Event variables are the numbers of various types of event that occurred for the focal child prior to the notification. Recorded relationship variables are based on relationships recorded prior to the notification (see Fig 1A–1C); whole-life relationship variables are based on close family relationships, whether they were recorded before or after the notification (see Fig 1D–1F). A target event is defined to be a serious intervention by child protection services or a substantiated finding of maltreatment. Abbreviations are included for reference for Table 2 and Figs 1 and 2.
| Variable type | Predictor variables | Abbreviation | Details |
|---|---|---|---|
| Age | Age at time of notification | Age | |
| Event-based | # prior notifications | nNotes | Not included in the first notifications model |
| # prior target events | nTargets | ||
| # notifications in the last 2 years | nNotesRecent | ||
| # target events in the last 2 years | nTargetsRecent | ||
| Recorded network | # individuals in network | nNeighsR | Network constructed using relationships recorded prior to the notification |
| # individuals in network with a prior notification | nWithNotesR | ||
| # individuals in network with a prior target event | nWithTargetR | ||
| # known abusers in network | nAbusersR | ||
| Whole-life network | # individuals in network with a prior notification | nWithNotesW | Network constructed using whole-life relationships (parent, child, sibling, half-sibling relationships only, backdated to the DOB of the younger of the two individuals in the relationship |
| # individuals in network with a prior target event | nWithTargetW | ||
| # known abusers in network | nAbusersW |
Models using whole-life relationships are always better than those without whole-life relationships.
Results for selected logistic regression models for estimated concern. Columns show the dataset used, the predictor variables included (see Table 1 for definitions), the number of predictor variables and the ROC score. For each dataset, results are shown for the best overall model (i.e. highest ROC score), the best four-variable model, and the best model that does not have any whole-life network predictor variables. Note that the model using events-based predictor variables only was not applied to the first notifications subsample as these predictor variables are all equal to zero (see Methods).

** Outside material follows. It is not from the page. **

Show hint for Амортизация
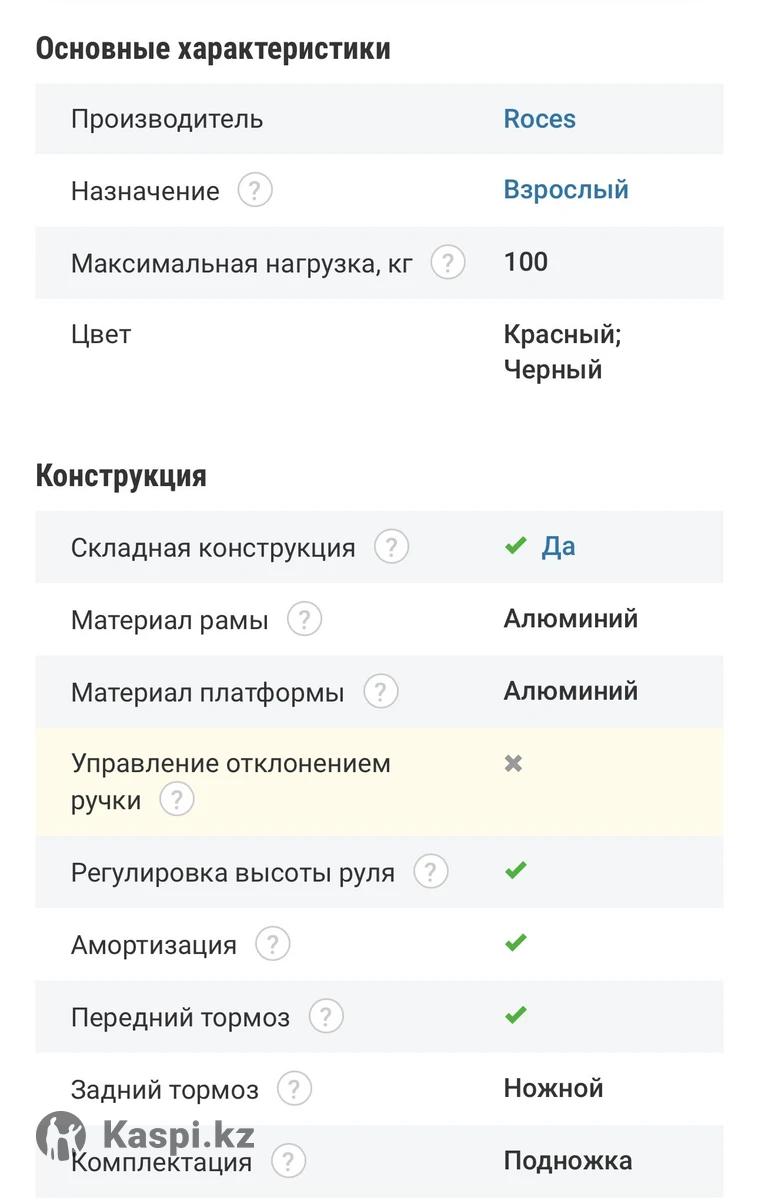Screen dimensions: 758x1200 tap(273, 943)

| Sample | Predictor variables | Number of predictors | ROC score | Comments |
|---|---|---|---|---|
| All notifications | All | 12 | 0.675 | Best model |
| nWithContactW | 4 | 0.672 | Best four variable model | |
| nWithNoteR | 4 | 0.650 | Best four variable model using events and recorded relationship predictors only | |
| nTargets | 4 | 0.639 | Best four variable model using events predictors only | |
| First notifications | All | 8 | 0.636 | Best model |
| nWithNoteW | 4 | 0.635 | Best four variable model | |
| nNeighsR | 4 | 0.593 | Best four variable model using recorded relationship predictors only | |
| Subsequent notifications | All | 12 | 0.657 | Best model |
| nWithTargetW | 4 | 0.653 | Best four variable model | |
| nWithTargetR | 4 | 0.636 | Best four variable model using events and recorded relationship predictors only | |
| nTargets | 4 | 0.628 | Best four variable model using events predictors only |
Fig 2Whole-life relationships are consistently better than recorded relationships for identifying high-risk groups.
Each panel shows the incidence rate of high estimated concern when children are split into two groups according to a threshold value (determined by a single-split classification tree) of a single network-based predictor variable at the time of their first notification. Above each graph is shown the predictor variable being used (see Table 1 for definitions), the threshold value used to group the children, and the proportion of children in the above-threshold (high-risk) group. The difference in the incidence rate between the high-risk and low-risk groups is always greater using whole-life relationships (red) than using recorded relationships (blue).